Hailing from the small community of Papunya northwest of Alice Springs, an artistic hub which has gained international renown for the ‘dot paintings’ of the Papunya Tula collective in the seventies, Nelson is a visual artist who paints in that same Western Desert style. Having gathered a collection of private poems about hearth and home, love and loss and the lasting bonds of family, he was encouraged to begin singing them after encountering Matsumura at the Papunya Tjupi arts centre. In turn the duo were inspired by the strong local gospel scene and reggae beats which passed around the community via USB sticks, with their eight searing and haunting tracks appearing last year on the Nipaluna tape label Altered States before being picked up by the venerable Mississippi Records for this wider release.
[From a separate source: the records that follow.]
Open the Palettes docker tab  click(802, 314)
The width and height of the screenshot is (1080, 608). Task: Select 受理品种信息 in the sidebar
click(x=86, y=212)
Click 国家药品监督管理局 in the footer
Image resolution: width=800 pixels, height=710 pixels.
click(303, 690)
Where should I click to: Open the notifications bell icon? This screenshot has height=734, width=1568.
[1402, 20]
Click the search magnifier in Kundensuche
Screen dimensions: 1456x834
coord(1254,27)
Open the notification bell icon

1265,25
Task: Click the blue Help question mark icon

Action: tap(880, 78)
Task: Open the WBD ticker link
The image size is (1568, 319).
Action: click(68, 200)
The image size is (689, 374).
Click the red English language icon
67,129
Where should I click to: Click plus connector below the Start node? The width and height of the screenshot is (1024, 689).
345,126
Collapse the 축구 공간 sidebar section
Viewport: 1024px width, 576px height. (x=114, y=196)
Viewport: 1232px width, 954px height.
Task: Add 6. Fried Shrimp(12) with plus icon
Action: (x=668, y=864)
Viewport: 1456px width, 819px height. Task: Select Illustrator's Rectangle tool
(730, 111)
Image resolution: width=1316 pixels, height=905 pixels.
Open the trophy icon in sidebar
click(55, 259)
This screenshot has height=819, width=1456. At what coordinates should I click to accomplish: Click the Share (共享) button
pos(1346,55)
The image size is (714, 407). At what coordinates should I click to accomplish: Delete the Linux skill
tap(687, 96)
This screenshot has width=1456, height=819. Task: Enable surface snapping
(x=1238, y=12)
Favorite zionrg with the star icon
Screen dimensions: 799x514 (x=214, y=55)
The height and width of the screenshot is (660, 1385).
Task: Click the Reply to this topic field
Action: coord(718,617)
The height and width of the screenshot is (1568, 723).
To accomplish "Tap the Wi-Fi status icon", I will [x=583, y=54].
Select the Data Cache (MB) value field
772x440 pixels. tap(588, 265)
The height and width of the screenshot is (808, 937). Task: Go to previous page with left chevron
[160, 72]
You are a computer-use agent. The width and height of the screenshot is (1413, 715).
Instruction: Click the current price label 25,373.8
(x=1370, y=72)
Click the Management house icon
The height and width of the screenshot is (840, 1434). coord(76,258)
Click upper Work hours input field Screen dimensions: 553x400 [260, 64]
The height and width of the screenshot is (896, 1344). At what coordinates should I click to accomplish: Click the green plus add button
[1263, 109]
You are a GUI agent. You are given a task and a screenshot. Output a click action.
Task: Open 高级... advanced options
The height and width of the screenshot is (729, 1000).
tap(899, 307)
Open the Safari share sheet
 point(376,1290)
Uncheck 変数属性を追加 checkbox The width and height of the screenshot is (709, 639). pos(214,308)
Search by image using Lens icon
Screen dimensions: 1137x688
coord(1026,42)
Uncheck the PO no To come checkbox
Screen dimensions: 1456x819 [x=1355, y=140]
Matsumura has previously served as a singer and guitarist for the Sydney bands Orion and Low Life, and while his production here is minimal in means, there is nothing couched or spared in terms of the amplification and emotional affect of his beats. Nelson’s vocals, sung in Luritja and English, always carry over the top of these compositions with real heft and a rugged yet sonorous style which could find success in almost any idiom. The combination feels especially profound over the plosive kicks and babbling streams of ‘Kungkaku Wangkapayi’ and ‘Kutjupa Tjuta’, while the winding and sawing synths of ‘Lonely Man’ turn the track into a kind of picaresque. Alien ascents and intergalactic blips and beeps embellish ‘Watjilpa Wiyangu’ and ‘Tjapinnynya’ boasts a classic reggae offbeat, before those pads and drums sit out of the album closer ‘Kapi Tinna’ as a simple synth wave creates space for the boundless reverberations of Nelson’s instrument.
Meanwhile the stirring opener ‘Family’ is the song which kept ringing through Cooper Bowman’s ears after the Altered States founder bore witness to Nelson and Matsumura’s impromptu jamming session in Papunya. These moody and spare tracks offer a cumulative solace, really sounding like a lost soundtrack to so many eighties climaxes from romantic dramas to more piquant science-fiction fare, possessing through their spectral dream pop a submerged and aqueous quality. Wilurarrakutu reminds me of taking evening swim classes as a young child in the mid-nineties while the water aerobics adults splashed and squatted in the neighbouring pool overhead, waving their arms and thrusting up neon flotation devices to a stream of cavernous eighties tunes like ‘The Power of Love’.